Friday, July 28, 2006

Lessons learned or stating the obvious?

I'm no big time analyst, but I do read.

Israel has learned the lessons of Iraq, and forgotten those of it's own history, it seems to me.

'Shock and awe' style air campaigns are not a replacement for 'boots on the ground'! War is NOT an antiseptic endeavor that can be promulgated with little loss.

Israel is on verge the of losing it's first war, and in doing so the rest of the west will suffer. At first we we're told Israel was simply 'prepping the battle space', but what has followed is not the efforts of the Israel of decades past. Israel has even announced publicly that it would not 'expand' it's efforts. As each hour and day passes and the rockets still fall their resolve seems further weakened.

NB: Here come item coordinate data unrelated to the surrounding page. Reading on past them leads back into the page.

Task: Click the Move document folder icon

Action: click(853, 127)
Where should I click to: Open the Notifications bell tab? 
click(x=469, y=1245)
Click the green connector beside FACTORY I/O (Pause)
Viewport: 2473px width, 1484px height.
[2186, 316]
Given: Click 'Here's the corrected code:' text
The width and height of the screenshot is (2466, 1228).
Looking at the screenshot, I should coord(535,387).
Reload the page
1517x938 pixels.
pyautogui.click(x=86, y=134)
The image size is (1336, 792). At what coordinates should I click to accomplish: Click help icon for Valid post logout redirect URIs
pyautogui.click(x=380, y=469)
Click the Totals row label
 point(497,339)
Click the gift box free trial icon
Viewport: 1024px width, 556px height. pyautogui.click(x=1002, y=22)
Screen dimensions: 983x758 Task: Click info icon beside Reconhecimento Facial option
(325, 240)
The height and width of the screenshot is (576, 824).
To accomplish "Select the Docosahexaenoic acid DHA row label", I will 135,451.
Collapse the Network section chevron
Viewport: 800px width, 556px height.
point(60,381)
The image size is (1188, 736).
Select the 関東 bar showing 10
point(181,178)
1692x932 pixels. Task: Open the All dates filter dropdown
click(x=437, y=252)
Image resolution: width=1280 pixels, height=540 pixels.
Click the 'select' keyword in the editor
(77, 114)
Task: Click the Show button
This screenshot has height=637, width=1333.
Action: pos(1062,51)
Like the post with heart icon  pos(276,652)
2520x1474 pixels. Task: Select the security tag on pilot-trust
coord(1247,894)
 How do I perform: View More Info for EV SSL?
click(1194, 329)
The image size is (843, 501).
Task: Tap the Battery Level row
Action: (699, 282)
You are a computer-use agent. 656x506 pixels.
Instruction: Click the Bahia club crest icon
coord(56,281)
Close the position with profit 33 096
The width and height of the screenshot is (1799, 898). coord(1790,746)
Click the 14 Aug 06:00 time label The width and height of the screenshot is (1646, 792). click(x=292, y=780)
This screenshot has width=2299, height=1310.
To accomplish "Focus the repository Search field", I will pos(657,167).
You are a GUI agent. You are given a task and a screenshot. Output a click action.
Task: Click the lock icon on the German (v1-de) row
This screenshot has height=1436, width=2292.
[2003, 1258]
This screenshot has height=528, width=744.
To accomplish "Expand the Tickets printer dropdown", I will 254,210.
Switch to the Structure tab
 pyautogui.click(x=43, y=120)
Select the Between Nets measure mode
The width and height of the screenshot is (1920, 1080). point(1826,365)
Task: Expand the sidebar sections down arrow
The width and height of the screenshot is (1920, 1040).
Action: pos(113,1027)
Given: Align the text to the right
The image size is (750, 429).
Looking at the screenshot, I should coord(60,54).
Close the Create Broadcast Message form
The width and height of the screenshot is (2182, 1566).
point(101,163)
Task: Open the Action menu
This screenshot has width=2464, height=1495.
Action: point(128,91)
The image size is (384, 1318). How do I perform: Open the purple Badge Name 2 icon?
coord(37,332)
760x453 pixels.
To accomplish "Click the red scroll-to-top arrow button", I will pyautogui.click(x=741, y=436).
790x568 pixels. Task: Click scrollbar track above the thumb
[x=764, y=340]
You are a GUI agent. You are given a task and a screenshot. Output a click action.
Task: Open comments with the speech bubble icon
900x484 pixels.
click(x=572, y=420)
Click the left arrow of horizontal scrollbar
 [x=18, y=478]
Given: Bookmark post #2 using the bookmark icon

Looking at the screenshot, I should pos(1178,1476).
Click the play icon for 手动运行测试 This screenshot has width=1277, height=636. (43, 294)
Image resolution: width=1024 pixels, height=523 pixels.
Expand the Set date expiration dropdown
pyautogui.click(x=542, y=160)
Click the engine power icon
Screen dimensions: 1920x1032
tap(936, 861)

In the first few days even many Islamic countries were condemning Hizballah, however, as Israel falters that is fading. International pressures for a cease fire is growing, with even the U.S. growing louder.
Iran will be further emboldened, and that's not a good thing. Indeed, the Sunni and Shia factions have been given time to consider the old Bedouin proverb "I against my brother I and my brother against our cousin, my brother and our cousin against the neighbors, all of us against the foreigner" in a new light.

A cease fire that doesn't remove the threat, even with 'peace keepers', marks the end of a bold experiment. Israel may continue to exist, but be seen as a toothless martyr to those countries that surround it.

Israel has been a beacon of sorts, rather like our efforts in Iraq and Afghanistan if they're allowed to continue. Combined they constitute a positive view of the 21st century and the future. Tribal societies trying to recreate a centuries old Islamic world that never really existed must keep trying to extinguish those beacons.

And the bigger truth has little to do with the individual Israeli warrior, who are collectively, second to none.

There's a positive note I can end with... I've been wrong before.